Buy it November 5, 2008 1 out of 1 found this review helpful
I found this book highly insightful. I quickly realized several key ideas we should be implementing at work that this book outlined clearly. A lot of the concepts seem simple but you'll be surprised you didn't think of it first.
We read this book at our work book club and got a lot of value out of it, I'd definitely recommend it to anyone in the e-commerce industry.
Brilliant architecture book that pretends to be yet another programmer guide November 3, 2008 1 out of 1 found this review helpful
As a software Architect I would say this was one of the most enlightening and practical books I read about software architecture. The whole book scents deep and practical experience in delivering software (which is a good thing!)
Of course, you don't have to be an architect to enjoy or benefit from this book. In contradiction to many philosophizer architecture books that are common, the real world practice leads this book.
Enjoyable and recommended to anyone (developer, manager or architect) that wants to produce lasting software.
PS: Yes, the writer is a paranoid - but he is right^^
Interesting, but inconsistent April 24, 2008 0 out of 1 found this review helpful
This is a book of advices on how to make the system running. Not just to write and release it (no pun intended), but to keep it running after the release.
The book is about prior planning for capacity and stability, designing systems capable of handling the load while being resilient and fault-tolerant, build it in a maintainable and adaptable way, so that it lives through the years. A great deal of information in it too.
Overall, it was a pleasant reading, because in most parts it matches precisely what I'm doing on my job and what I've learned to be the right way of doing through hard experience. As always, such practical convergence with published material is very comforting.
Why did I give it 4 stars then ?
Because the book itself needs more work.
It is poorly structured and is stylistically informal. It doesn't have a plot, but it is also not a collection of independent essays or articles. Near the end it feels like the author just gave up the structure and stuffed the book with random thoughts.

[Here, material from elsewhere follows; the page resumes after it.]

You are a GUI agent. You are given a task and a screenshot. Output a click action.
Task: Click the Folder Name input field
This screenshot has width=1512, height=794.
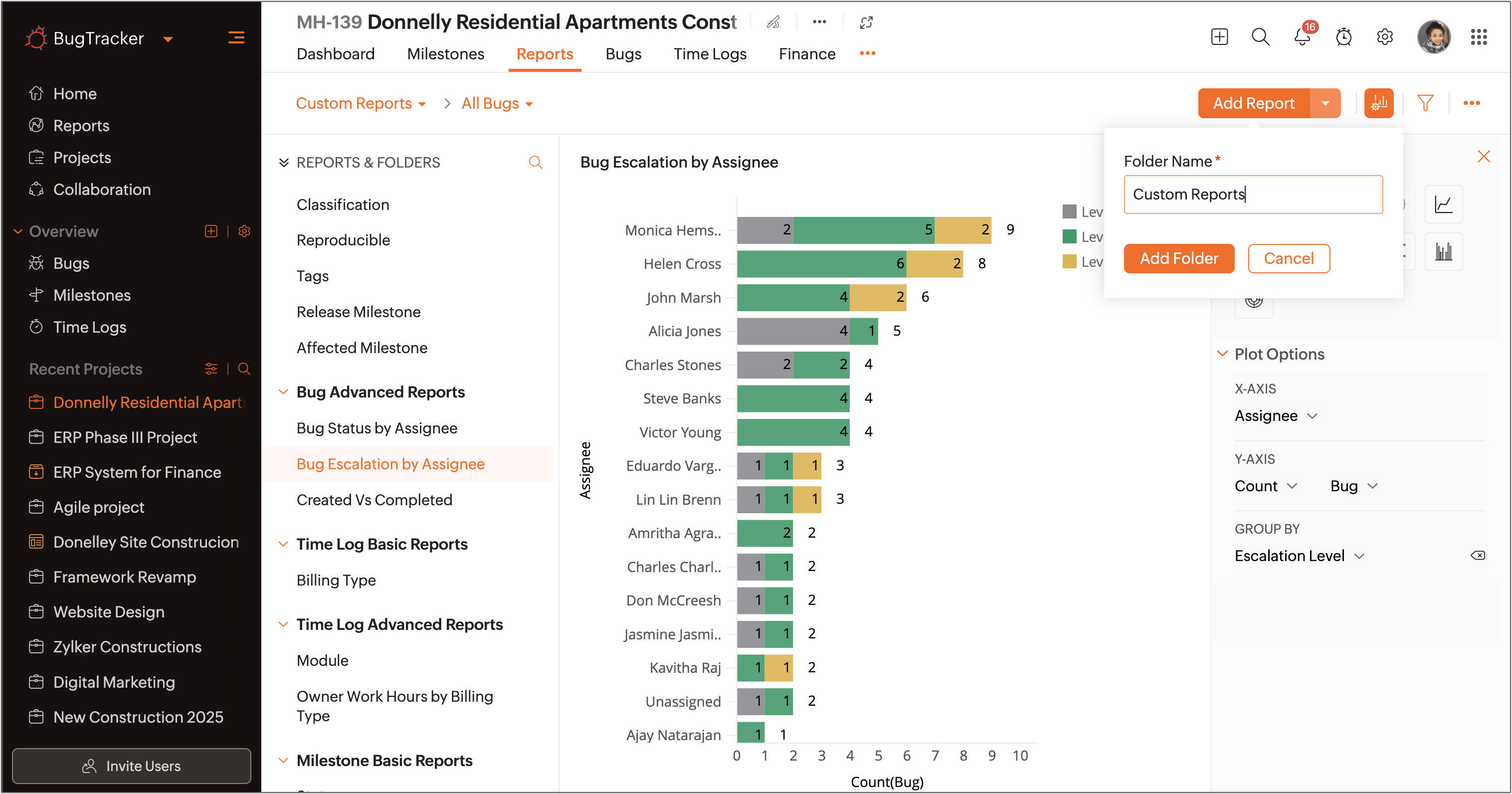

Despite the author's promise for each part of the book to have a case study, only 3 out of the 4 unconnected book parts are opened with one, and the studies are of anecdotal nature. A few pages of horror in everybody's eyes to find out that a janitor had accidentally pulled the plug, something like that.
As the few architectural patterns suggested by the author reside near the middle of the book, the first half is full of forward references, like "but wait till you see the MagicPattern !". The patterns when you encounter them are useful but are explained shortly and in informal manner again.

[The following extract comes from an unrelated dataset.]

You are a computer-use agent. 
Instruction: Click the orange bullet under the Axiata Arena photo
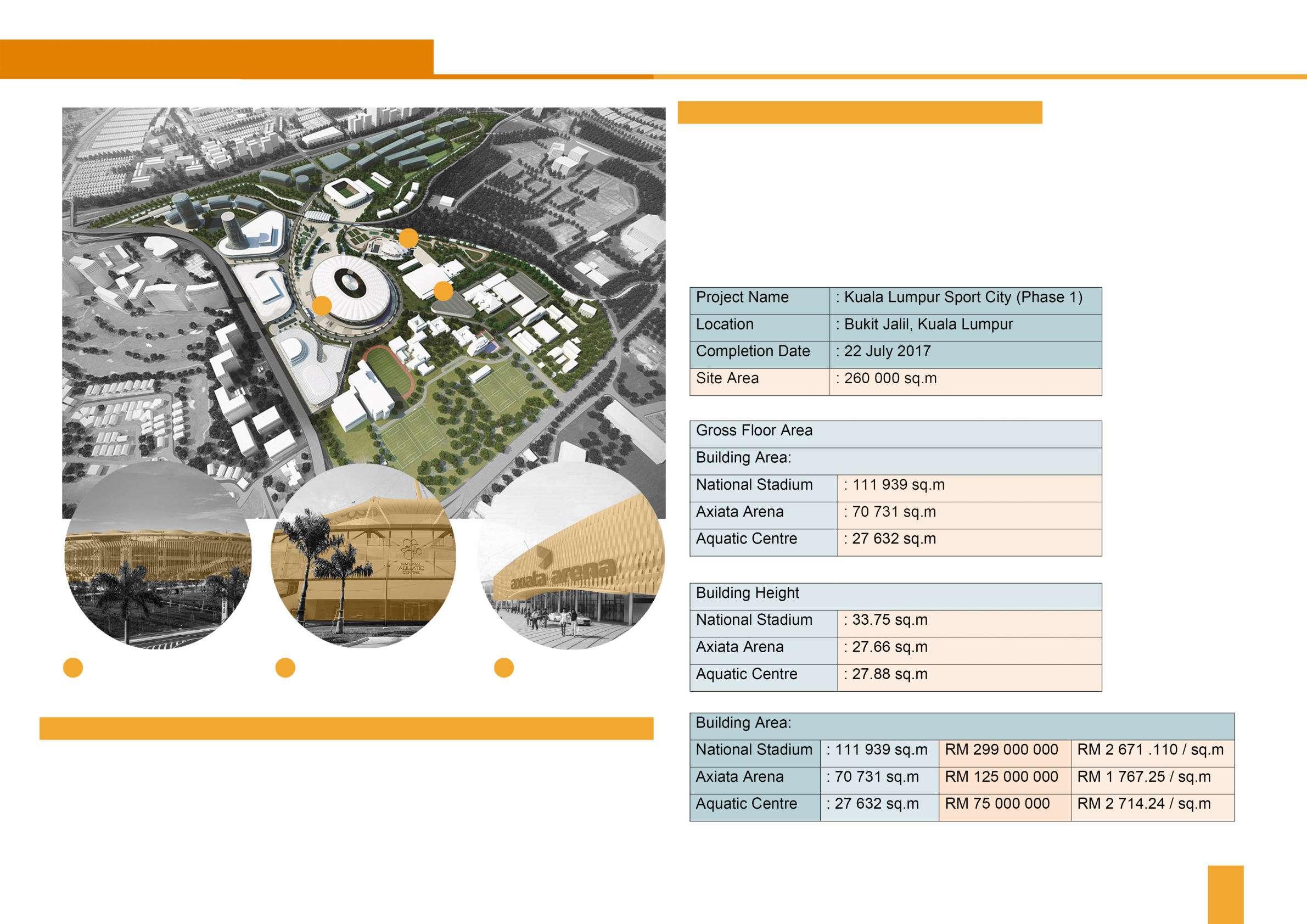pos(504,667)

A lot of assorted hints, ranging from TCP handshaking to stripping whitespace off web pages and wrapping a web service around a database. Interesting, but inconsistent.

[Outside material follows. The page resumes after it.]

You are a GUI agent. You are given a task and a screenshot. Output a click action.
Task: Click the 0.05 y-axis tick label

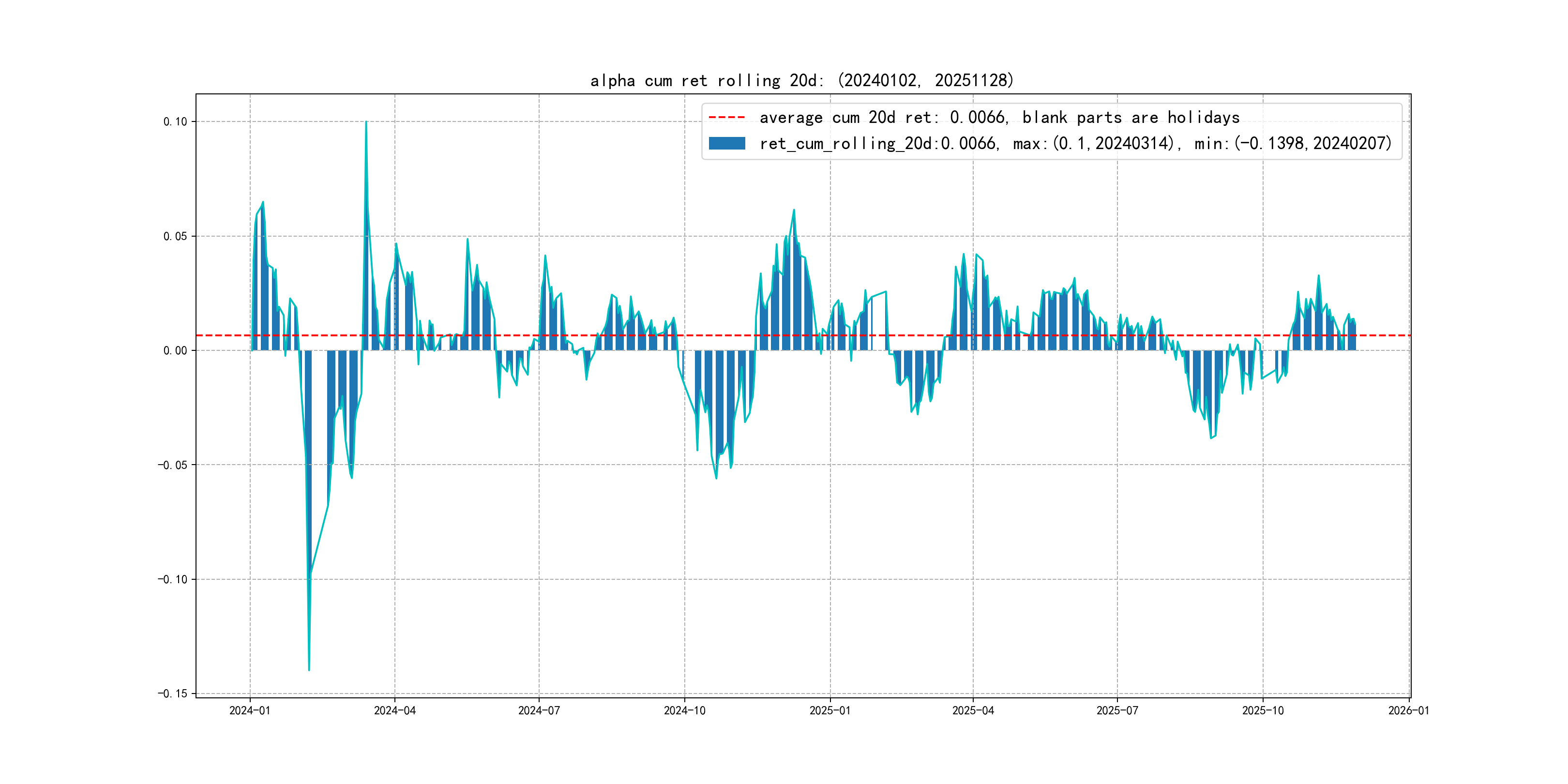pyautogui.click(x=175, y=236)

It is difficult for me to be unbiased about a book like that, because, like I said, it correctly describes many of the practical considerations that I already knew in the first place.
I'd say it is the kind of book for the architects with development past. It will be useless for you unless you have a lot of practical experience as a developer. On the other hand, if you are a beginning developer, it won't help much either because it doesn't offer any analysis or any kind of formal textbook kind of information.
Sound Advice March 31, 2008 0 out of 1 found this review helpful
Release It!: Design and Deploy Production-Ready Software (Pragmatic Programmers) (Pragmatic Programmers)
This book offers very sound advice, based upon Author's years of experience. Every serious developer/architect should own it. The only reason why I gave it 4 stars is that the book is devoid of code; it would have been % star plus, book had Author put some code samples there (even pseudo code or more diagrams).
Must read for any web software engineer January 1, 2008 1 out of 1 found this review helpful
Unlike many books (such as those with animal kingdom on their cover or photos of several programmers) this book is by/for a real software engineer with real life production ailments and antidotes for them. Even if all the use cases discussed here may not be applicable, if people follow at least 50% of those that apply I think there will less business outages, better user experience and a happier IT department.
On top of all the good technical stuff, this book also happens to be well written - enough to be just enjoyed for the anecdotes and such.
A must read for any software engineer of web applications!